The solar panel installation is phase one of a three-phase project that will ultimately cost $3 million. Once batteries and new refrigeration are installed, the project will provide stable electricity to the market and save a considerable amount of money since Puerto Rican power can cost anywhere from three to seven times what it costs on the U.S. mainland.
Later in the week, we visited a rural health facility that is benefiting from support from International Medical Corps (IMC). Although IMC operates primarily overseas, it is increasingly involved in domestic projects. Our Fund provided $250,000 to IMC to improve access to mental health and psychosocial services for vulnerable populations.

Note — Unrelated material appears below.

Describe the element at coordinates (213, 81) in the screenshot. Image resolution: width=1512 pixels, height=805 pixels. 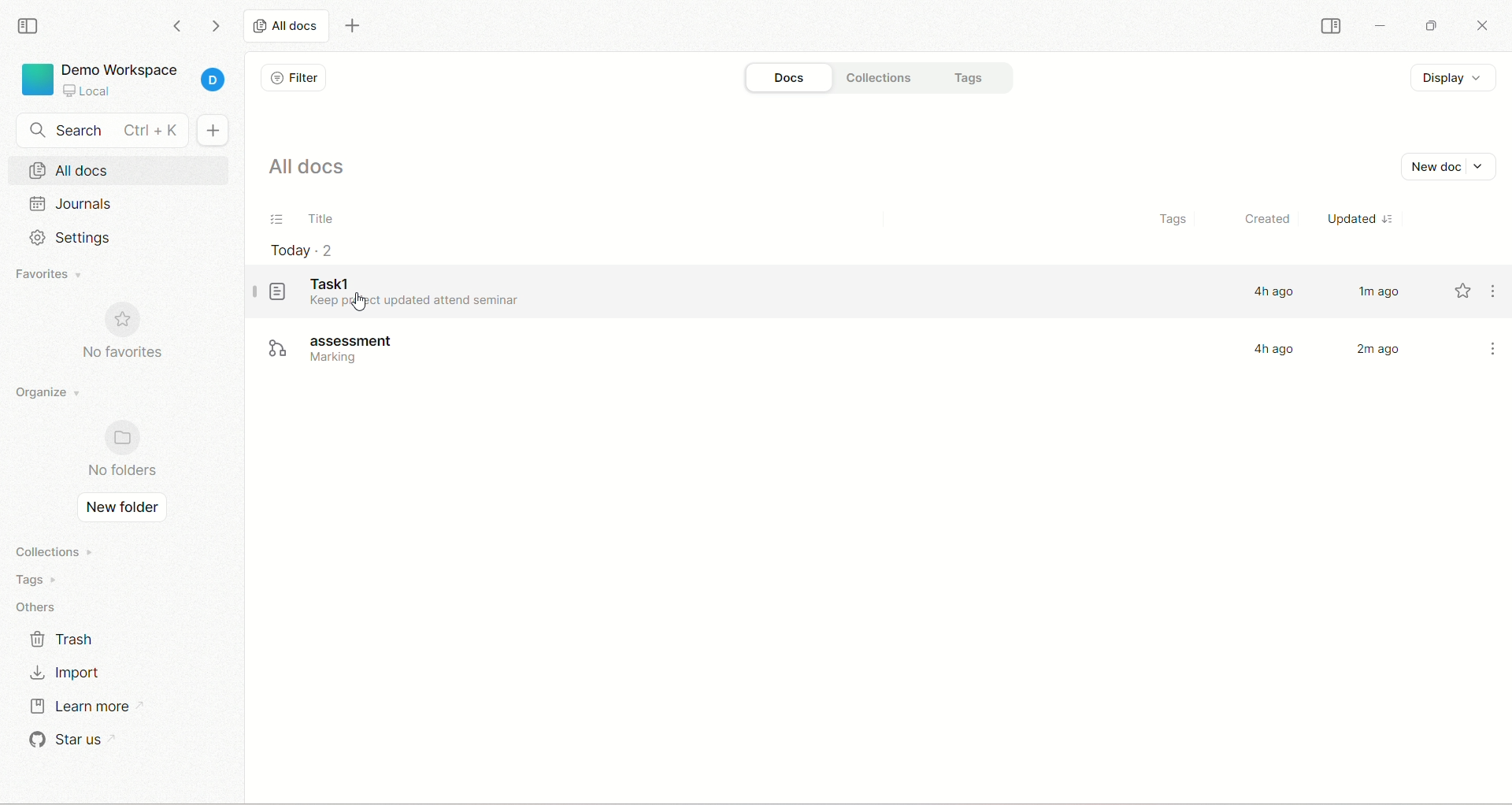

The hurricanes caused a cascading set of problems that resulted in a spike in both physical and mental health issues as transportation ground to a halt, thereby preventing patients from seeing their doctors. In addition, lack of electricity meant patient health records were unavailable and medicines spoiled.
While in San Juan, we also attended meetings of the Clinton Global Initiative (CGI) Action Network which “brings together leaders from across sectors to develop new, specific and measurable plans that advance recovery and promote long-term resiliency across the region.” One of the CDP Fund’s grantees, the St. Croix Foundation for Community Development was recognized by CGI for its Community Solar Project in partnership with the Virgin Islands Workforce Investment Board, Sustainable Systems International and Lion’s Den Solar. The project will train 40 individuals in the community on fiber optics and solar installation through the National Center for Construction Education and Research.
It was gratifying to have CDP recognized for our work in partnership with CGI to help bring Puerto Rico back better. The visit for me – and for Brennan – was a chance to see first-hand CDP dollars at work; meet people and hear the stories of people in local organizations doing the hard task of rebuilding lives . . . meeting President Clinton was an added bonus to an important trip.